Eight pricey movie commercials were telecast in NBC Television’s Super Bowl with NBC’s corporate sibling Universal Pictures behind six of the films.
The rate-card for in-game commercials is $4.5 million. Movies are typically a big category taking 4-10 of the 60+ Super Bowl slots. It looks like NBC Universal—which is owned by diversified cable TV conglomerate Comcast—piled in Universal commercials to help NBC Television make the professional football championship game a sellout. NBC Television announced just a few days ago the final commercial was sold, while in other years the sellout occurred weeks earlier,
You can tell NBC Universal made it all-hands-on-deck by having Universal’s erotic female drama “Fifty Shades of Grey” in the Super Bowl, since it’s a poor demographic fit with the male-oriented sports event. And “Fifty Shades” hardly needs to build awareness–the main goal of movie movie ads in the Super Bowl–given the built-in fan base of the source book.

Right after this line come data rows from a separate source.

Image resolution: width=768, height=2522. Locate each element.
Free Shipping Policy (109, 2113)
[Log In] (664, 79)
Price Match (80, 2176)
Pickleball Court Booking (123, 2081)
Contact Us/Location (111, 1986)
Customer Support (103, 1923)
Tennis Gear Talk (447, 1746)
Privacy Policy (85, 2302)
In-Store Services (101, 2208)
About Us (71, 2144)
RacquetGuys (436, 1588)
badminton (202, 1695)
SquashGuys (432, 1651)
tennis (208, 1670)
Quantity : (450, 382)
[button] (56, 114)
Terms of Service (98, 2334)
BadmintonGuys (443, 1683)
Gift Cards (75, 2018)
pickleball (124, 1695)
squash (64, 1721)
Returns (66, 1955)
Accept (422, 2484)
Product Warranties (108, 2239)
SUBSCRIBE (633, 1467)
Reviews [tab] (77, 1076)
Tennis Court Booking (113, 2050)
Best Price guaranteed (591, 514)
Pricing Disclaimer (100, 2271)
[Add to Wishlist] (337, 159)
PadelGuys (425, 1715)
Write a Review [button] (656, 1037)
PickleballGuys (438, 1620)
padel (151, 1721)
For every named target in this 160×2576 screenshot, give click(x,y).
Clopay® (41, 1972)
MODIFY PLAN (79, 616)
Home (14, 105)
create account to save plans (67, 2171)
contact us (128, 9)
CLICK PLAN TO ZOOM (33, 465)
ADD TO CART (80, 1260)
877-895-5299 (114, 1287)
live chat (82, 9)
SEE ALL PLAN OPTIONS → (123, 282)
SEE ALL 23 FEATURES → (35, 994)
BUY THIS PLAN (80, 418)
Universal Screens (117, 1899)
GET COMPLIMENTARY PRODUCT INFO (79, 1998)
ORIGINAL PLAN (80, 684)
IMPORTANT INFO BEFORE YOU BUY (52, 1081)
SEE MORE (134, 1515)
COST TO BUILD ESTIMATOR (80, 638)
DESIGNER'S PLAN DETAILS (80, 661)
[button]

In addition, two other film commercials ran just before the start of the game.
The eight in-game commercials were: Universal Pictures’ “Jurassic World,” Disney’s “Tomorrowland,” Universal’s “Minions,” Paramount’s “Terminator: Genisys,” Universal’s “Furious 7,” Universal’s “Perfect Pitch 2,” Universal Pictures “Fifty Shades of Grey” and Universal’s “Ted 2” (“Perfect Pitch 2” was in half-time, which was a good demographic fit with the musical half-time show). All were 30-seconds, except “Furious 7,” which ran 60 seconds.
Just prior to the game, commercials for Liongate’s “The Divergence Series: Insurgent” and 20th Century Fox’s “Kingsman: The Secret Service” appeared.
A new wrinkle this year is movie ads ranked unusually high in creativity. Usually, they’re at the very bottom of consumer votes for being interesting, because film commercials usually just string together scenes from movies. There are no elaborate original productions like in other categories. According to USA Today’s AdMeter, “Jurassic World” was #25 of 61 and “Minions” #28, to lead the movie category. Lowest was “Fifty Shades of Grey” at #5, which buttresses my contention the erotic female drama is a poor fit to advertise in a sports event.
The high ratings may signal this crop of Super Bowl movie ads are well received by moviegoers. We’ll see as these films premiere in theaters in the weeks ahead.